Bunları Erdoğan'a 2002 seçimleri sonrasında anlattığını açıklayan Baykal, Erdoğan'a milletin rotasıyla, tarihi çizgisiyle oynanmaması konusunda tavsiye verdiklerini dile getirdi. Erdoğan'ı rejim sorunlarını gündeme getirilmemesi gerektiği konusunda uyardığını kaydeden Baykal, 3.5 yıl sonra bu sorunların çıkacağını söylediğini ve maalesef çıktığını ifade etti.
Baykal, "Devletin kurumlarına savaş açacaksın sonra da istikrarı bozma diye iş adamlarına yalvaracaksın. İstikrarı sen bozdun sen. Parlamentoda üçte iki değil dörtte üç çoğunluk olsa bile uzlaşılması gerekiyor. Sana oy verenin de vermeyenin de cumhurbaşkanını seçeceksin. Kimseye dayatma yapamazsınız" dedi.
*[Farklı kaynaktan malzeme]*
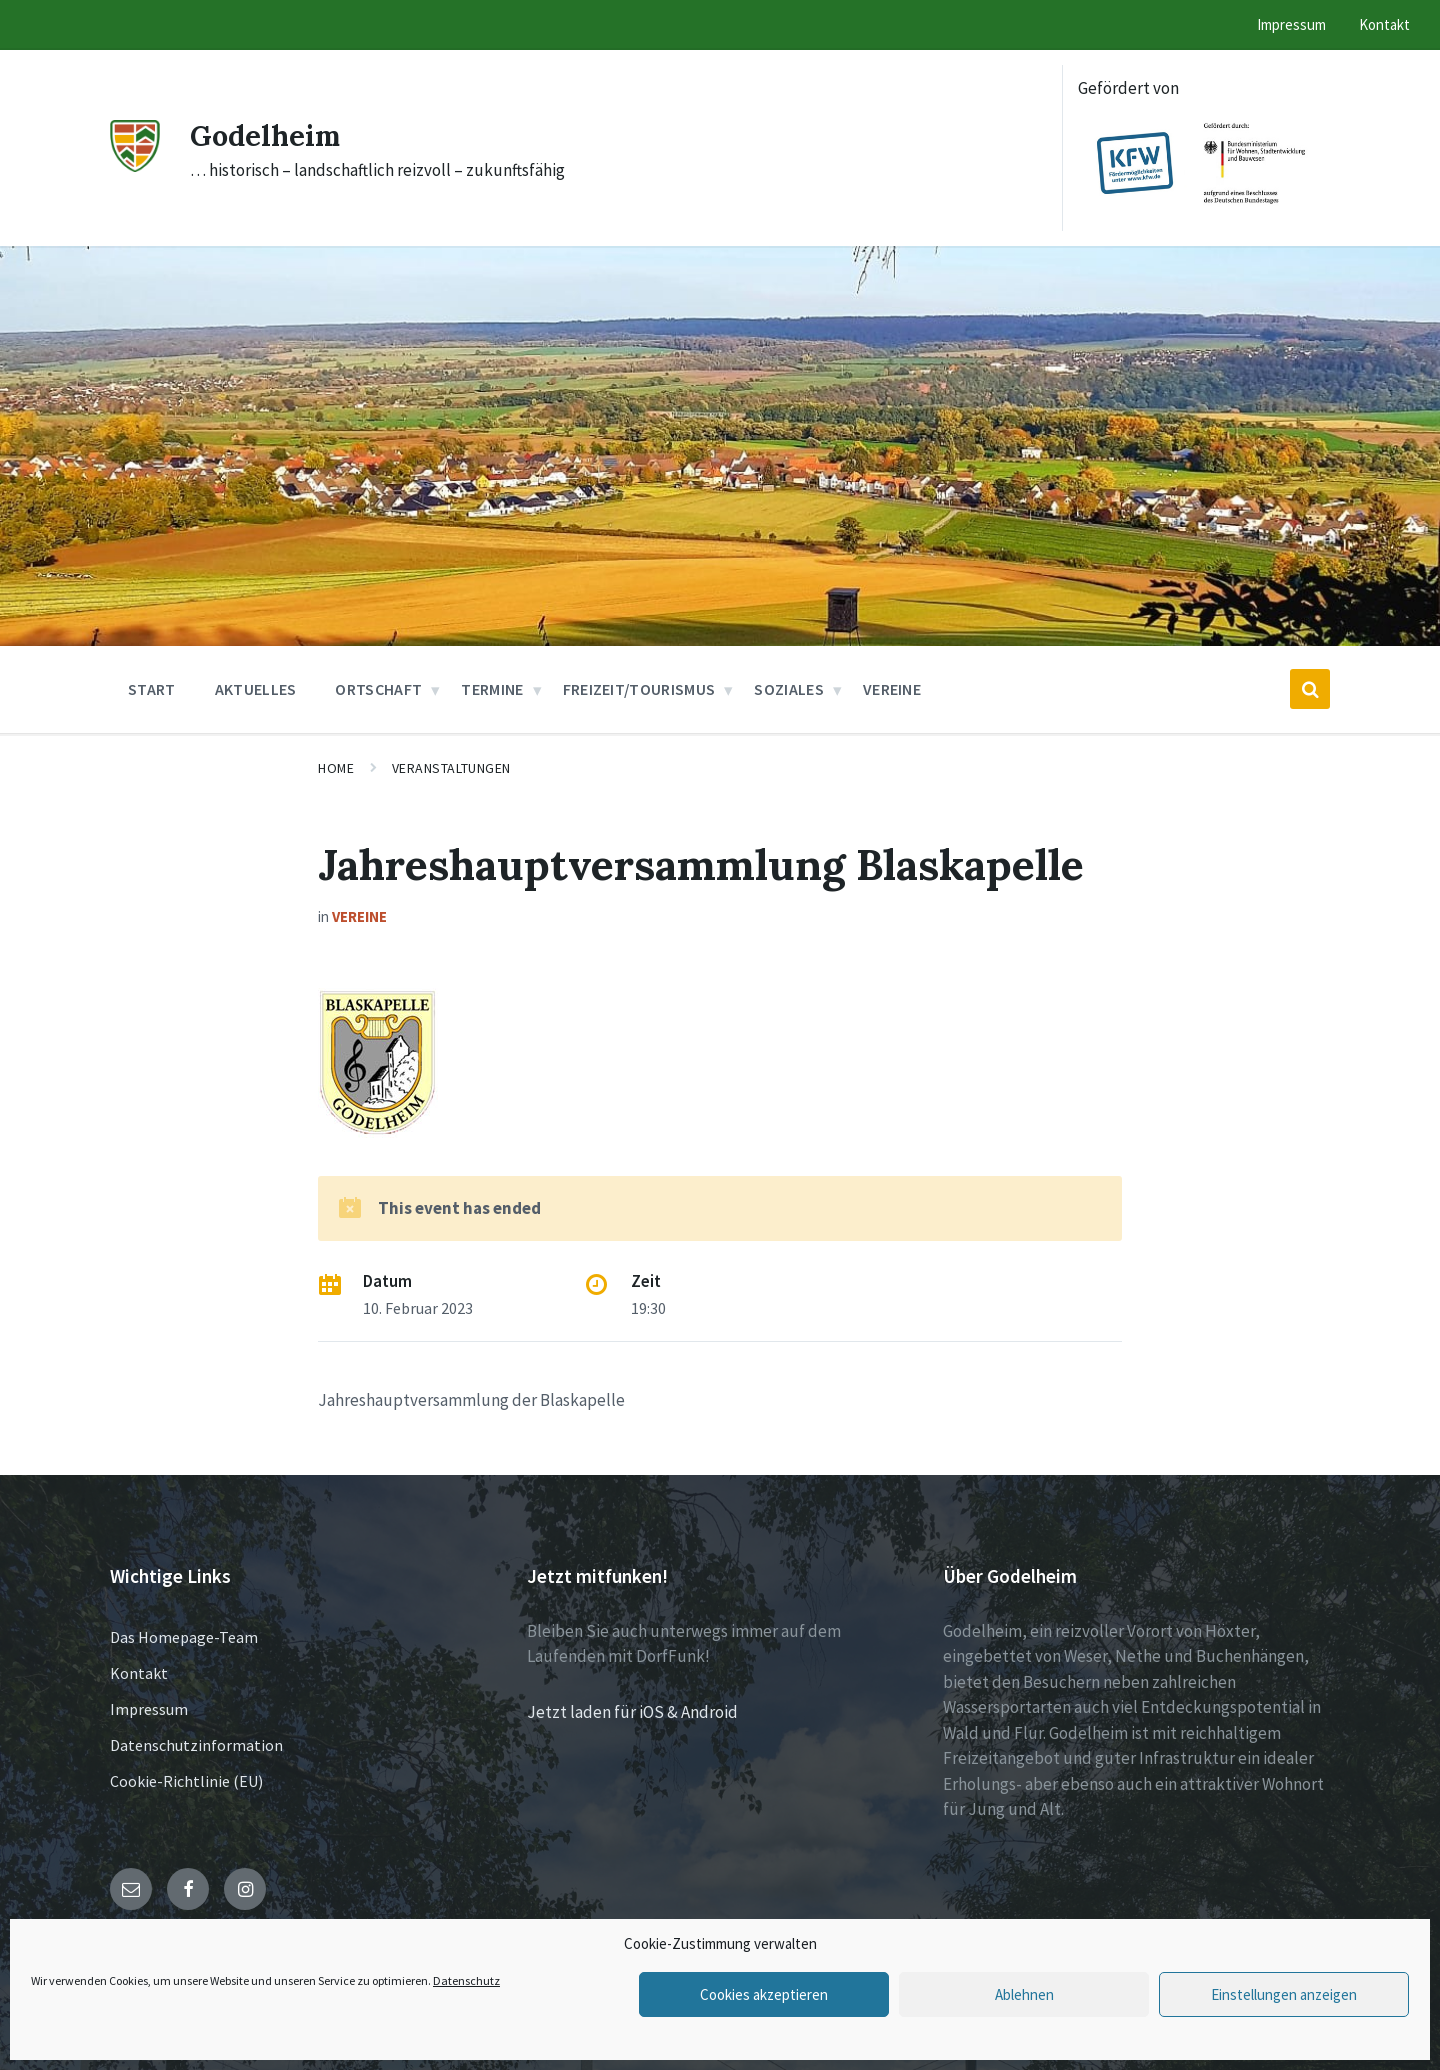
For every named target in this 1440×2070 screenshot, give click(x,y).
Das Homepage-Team (184, 1637)
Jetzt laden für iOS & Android (632, 1712)
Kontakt (139, 1673)
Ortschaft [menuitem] (378, 689)
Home (336, 768)
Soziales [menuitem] (789, 689)
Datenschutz (466, 1980)
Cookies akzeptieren (764, 1994)
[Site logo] (135, 166)
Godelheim (268, 135)
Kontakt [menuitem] (1384, 24)
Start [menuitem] (152, 689)
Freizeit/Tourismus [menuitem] (639, 689)
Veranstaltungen (451, 768)
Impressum (149, 1709)
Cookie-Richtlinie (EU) (186, 1781)
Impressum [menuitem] (1291, 24)
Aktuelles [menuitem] (256, 689)
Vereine (359, 916)
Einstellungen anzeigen (1284, 1994)
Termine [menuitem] (492, 689)
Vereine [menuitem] (892, 689)
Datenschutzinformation (196, 1745)
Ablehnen (1024, 1994)
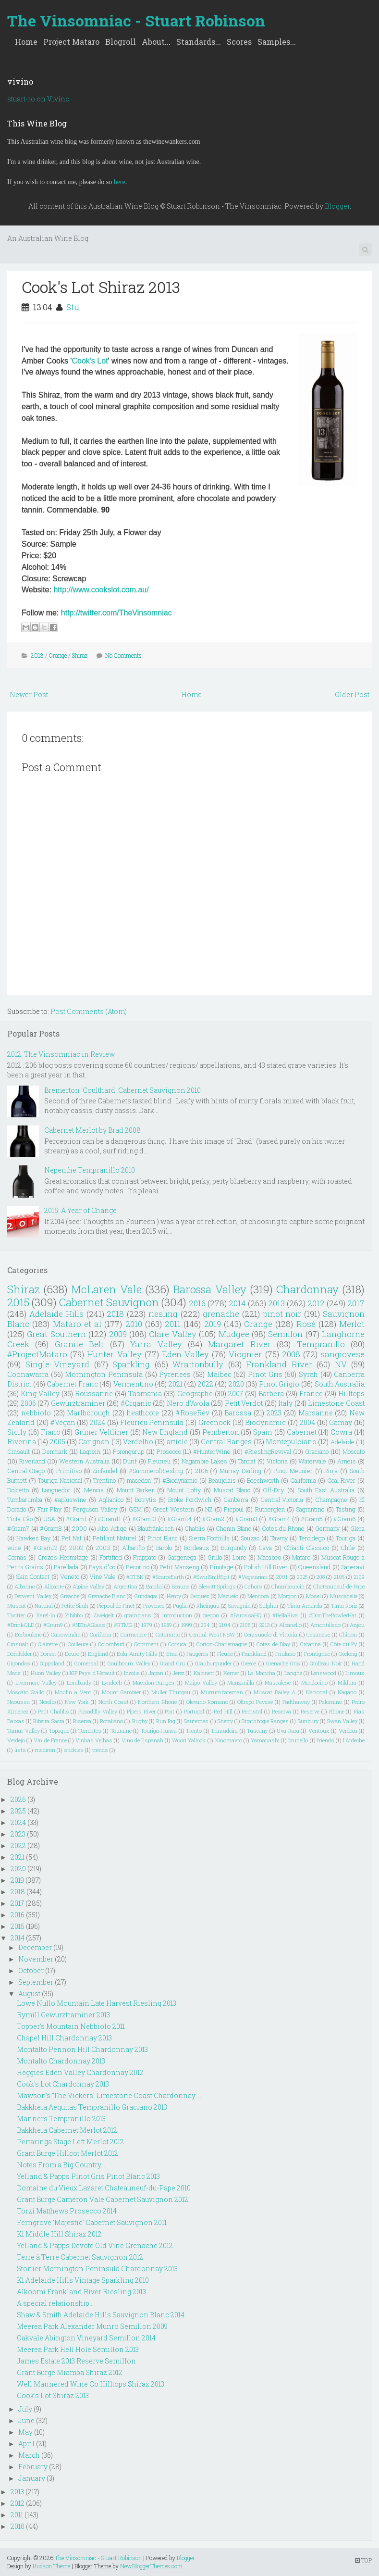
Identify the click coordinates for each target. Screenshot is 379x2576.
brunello (298, 1740)
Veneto (69, 1576)
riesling (163, 1313)
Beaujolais (222, 1480)
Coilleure (78, 1644)
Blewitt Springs (217, 1586)
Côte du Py (343, 1644)
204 (205, 1624)
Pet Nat (71, 1538)
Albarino (24, 1586)
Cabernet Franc (72, 1383)
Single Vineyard (57, 1364)
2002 (76, 1547)
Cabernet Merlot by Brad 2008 (92, 1130)
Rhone (336, 1711)
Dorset (48, 1653)
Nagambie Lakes (204, 1461)
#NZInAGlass (88, 1624)
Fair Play (49, 1509)
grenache (221, 1313)
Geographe (195, 1393)
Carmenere (134, 1634)
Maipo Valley (201, 1682)
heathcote (143, 1412)
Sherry (225, 1721)
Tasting (345, 1509)
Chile (348, 1547)
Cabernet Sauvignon (109, 1302)
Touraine (121, 1730)
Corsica (177, 1644)
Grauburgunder (213, 1663)
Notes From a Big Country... (61, 2164)
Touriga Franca (159, 1730)
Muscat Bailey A (274, 1692)
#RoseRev (192, 1412)
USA (49, 1519)
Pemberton (220, 1432)
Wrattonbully (197, 1364)
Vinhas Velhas (93, 1740)
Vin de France (50, 1740)
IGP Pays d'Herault (92, 1672)
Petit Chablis (53, 1711)
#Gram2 (213, 1519)
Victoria (277, 1461)
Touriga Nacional (60, 1480)
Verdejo (16, 1740)
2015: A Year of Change (80, 1210)
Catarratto (168, 1634)
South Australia (340, 1383)
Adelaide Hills (56, 1313)
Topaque (59, 1730)
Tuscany (257, 1730)
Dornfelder (19, 1653)
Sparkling (131, 1364)
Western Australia (84, 1461)
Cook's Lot (90, 361)
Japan (155, 1672)
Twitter (16, 1615)
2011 (173, 1323)
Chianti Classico (306, 1547)
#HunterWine (212, 1451)
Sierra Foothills (209, 1538)
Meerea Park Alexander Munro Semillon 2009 (92, 2326)
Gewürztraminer (78, 1403)
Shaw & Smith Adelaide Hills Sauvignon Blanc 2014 (100, 2314)
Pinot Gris (265, 1374)
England (98, 1653)
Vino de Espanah (142, 1740)
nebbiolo (36, 1412)
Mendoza (258, 1596)
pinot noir (282, 1313)
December (35, 1947)
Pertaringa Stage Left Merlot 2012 (70, 2141)
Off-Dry (273, 1490)
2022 (205, 1383)
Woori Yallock (189, 1740)
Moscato (353, 1451)
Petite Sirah (74, 1605)
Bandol (154, 1586)
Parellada (66, 1567)
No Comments (123, 655)
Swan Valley (342, 1721)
BAŞBAKAN CUMHURBAŞKANLIĞI SÜRECİNİ İYİ YÖNETEMEDİ
Türkiye'nin siyasi kriz girmesinden Cumhurbaşkanlığı sürecini iyi yönetemeyen başbakanı sorumlu tutan Baykal, sürecin iyi yönetilmesiyle cumhurbaşkanı sorunun olmayacağını söyledi. Baykal, hiçbir sıkıntının Başbakan ve arkadaşının cumhurbaşkanı olması sıkıntısından daha önemsiz olmadığına işaret ederek, "Bizim maruz kaldığımız tehdidin terör olduğunu ABD bile kabul ediyor. Ama Kuzey Irak terör örgütü olarak kabul etmiyor. Siyasi sorun diyor. Siyasi kuvvetler istesin diye açıklama yapmaya hakkı var mı?" diye konuştu.